Musikindustrie unterliegt Heise Zeitschriften Verlag im Verfahren "AnyDVD"

Bundesverfassungsgericht

Beschluss v. 15.12.2011 - Az.: 1 BvR 1248/11

Leitsatz

Die Verlinkung auf die Software "AnyDVD" in einem Artikel von Heise online begründet keinen Unterlassungsanspruch. Die Meinungs- und Pressefreiheit überwiegt wegen des informationsverschaffenden Charakters der Linksetzung.

Sachverhalt

Die Klägerinnen waren Inhaberinnen von Bild- und Tonträgerrechten an Musik-CDs und -DVDs.

Der Beklagte war der Heise Zeitschriften Verlag.

Er hatte in einem Artikel über die Software "AnyDVD", die kopiergeschützte CDs vervielfältigen konnte, berichtet. In dem Artikel wurde erwähnt, dass die Umgehung von Kopierschutzsoftware verboten sei.

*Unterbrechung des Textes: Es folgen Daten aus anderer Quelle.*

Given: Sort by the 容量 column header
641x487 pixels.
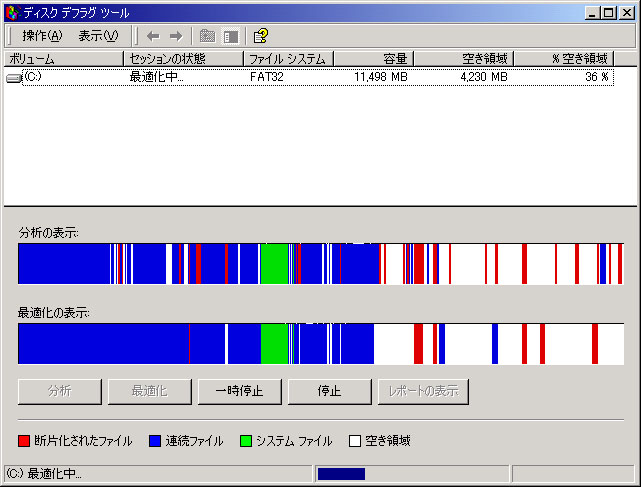Looking at the screenshot, I should tap(372, 59).
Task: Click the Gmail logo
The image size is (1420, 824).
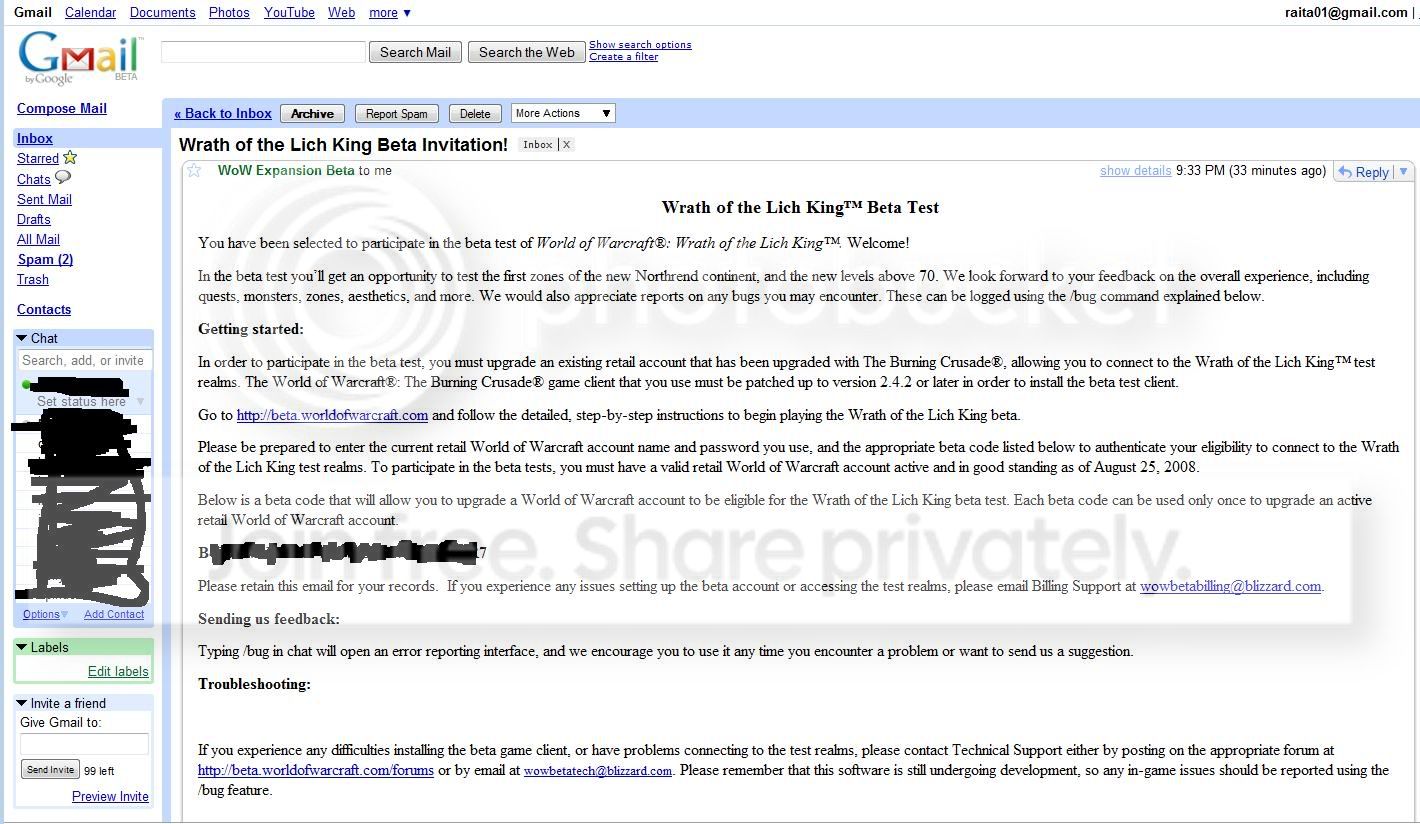Action: pos(80,58)
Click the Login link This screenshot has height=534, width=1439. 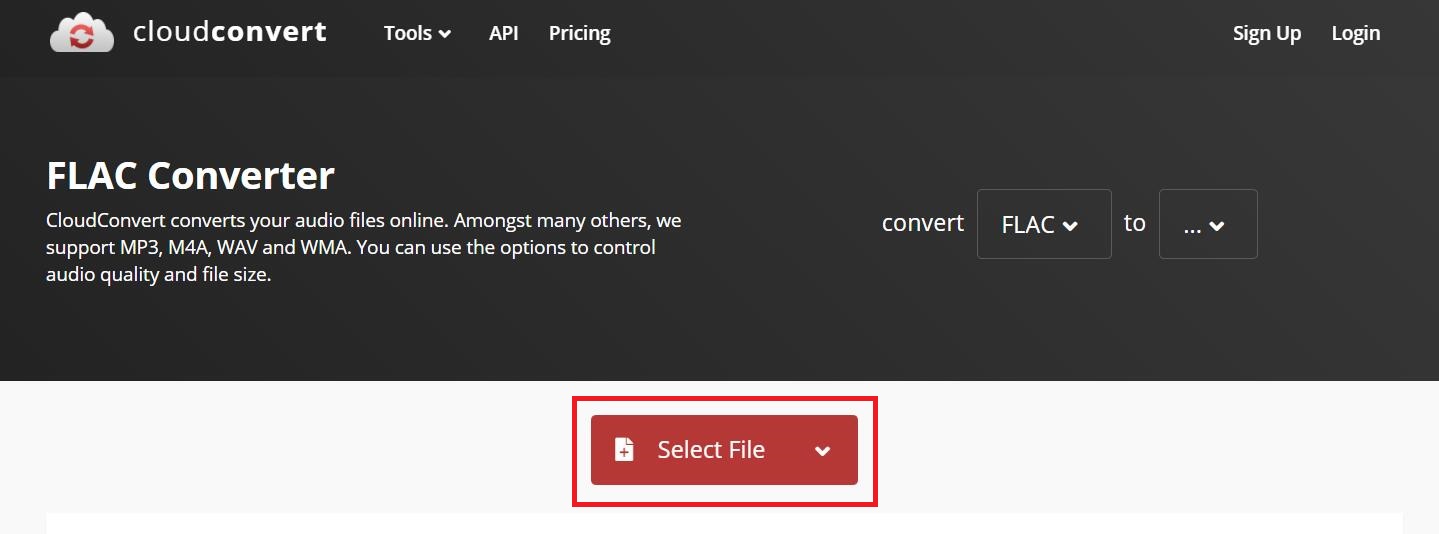point(1355,33)
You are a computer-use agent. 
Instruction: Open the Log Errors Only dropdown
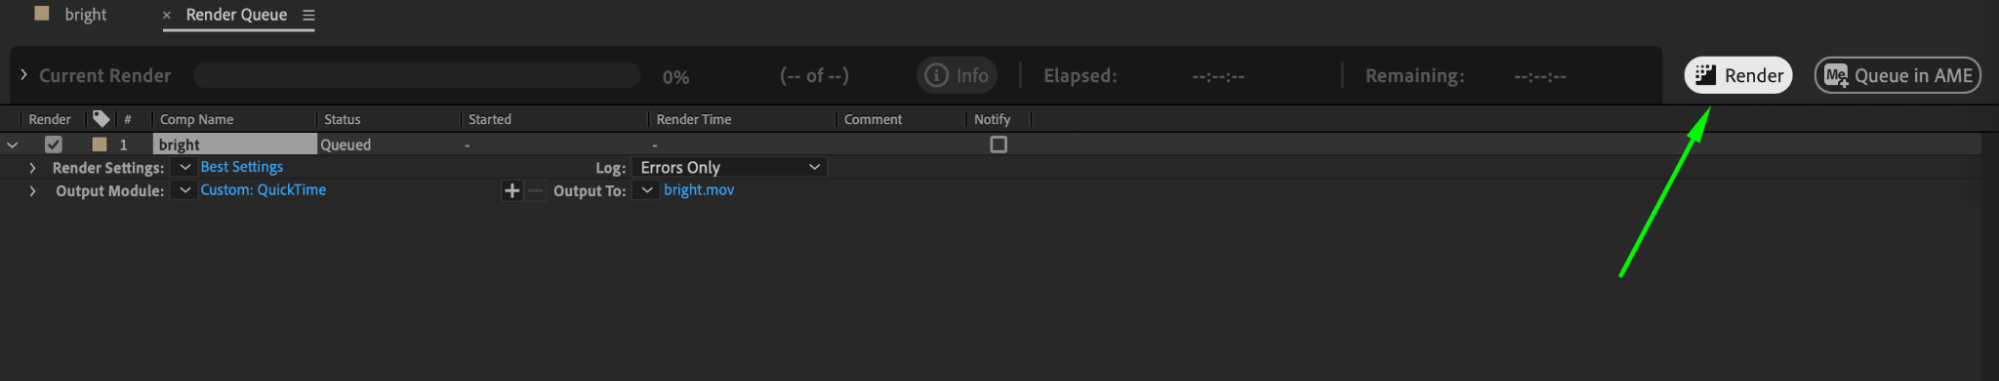[730, 167]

Über einen Link in diesem Artikel gelangte der Leser auf die Webseite des Unternehmens, das die Software "AnyDVD" anbot.

Die Klägerinnen nahmen den Beklagten auf Unterlassung in Anspruch, weil der Beklagte den Lesern mit der Linksetzung einen Weg zur Umgehung der Kopierschutzsoftware, welche sie bei ihren Musik-CDs und -DVDs einsetze, aufzeige.

Entscheidungsgründe

Das Bundesverfassungsgericht nahm die Verfassungsbeschwerde nicht zur Entscheidung an, da der Bundesgerichtshof in rechtlich nicht zu beanstandender Weise einen Unterlassungsanspruch der Klägerinnen abgelehnt habe.

Das Setzen eines Links in einem Online-Artikel sei wegen seiner Einbettung in eine pressetypische Stellungnahme neben der Pressefreiheit auch der Meinungsfreiheit zu unterstellen. Es sei Teil des meinungsbildenden Diskussionsprozesses, sich und andere auch über Stellungnahmen Dritter zu informieren. Die Pressefreiheit schütze auch die bloß technische Verbreitung von Äußerungen Dritter selbst, soweit damit keine eigene Meinungsäußerung des Verbreiters verbunden sei.

Die Meinungs- und Pressefreiheit des Beklagten überwiege insbesondere deswegen, weil die Linksetzung nicht auf eine technische Dienstleistung zu reduzieren und dadurch isoliert zu betrachten sei, sondern wegen ihres informationsverschaffenden Charakters am grundrechtlichen Schutz teilhabe.

Grundsätzlich dürfe auch über Äußerungen, die in rechtswidriger Weise Persönlichkeitsrechte Dritter beeinträchtigten, berichtet werden, wenn ein überwiegendes Informationsinteresse bestehe. Ein solches könne auch gegeben sein, wenn die Berichterstattung unzweifelhaft rechtswidrige Äußerungen zum Gegenstand habe. Gerade die Schwere des in Frage stehenden Verstoßes könne ein besonderes Informationsinteresse begründen.

Demgegenüber sei nicht ersichtlich, dass der Eingriff in die urheberrechtlichen Befugnisse der Klägerinnen durch die Setzung des Links vertieft worden sei. Denn für den durchschnittlichen Internetnutzer sei es bereits aufgrund der Angabe des Namens des Herstellerunternehmens mit Hilfe von Suchmaschinen ohne weiteres möglich gewesen, dessen Internetauftritt aufzufinden.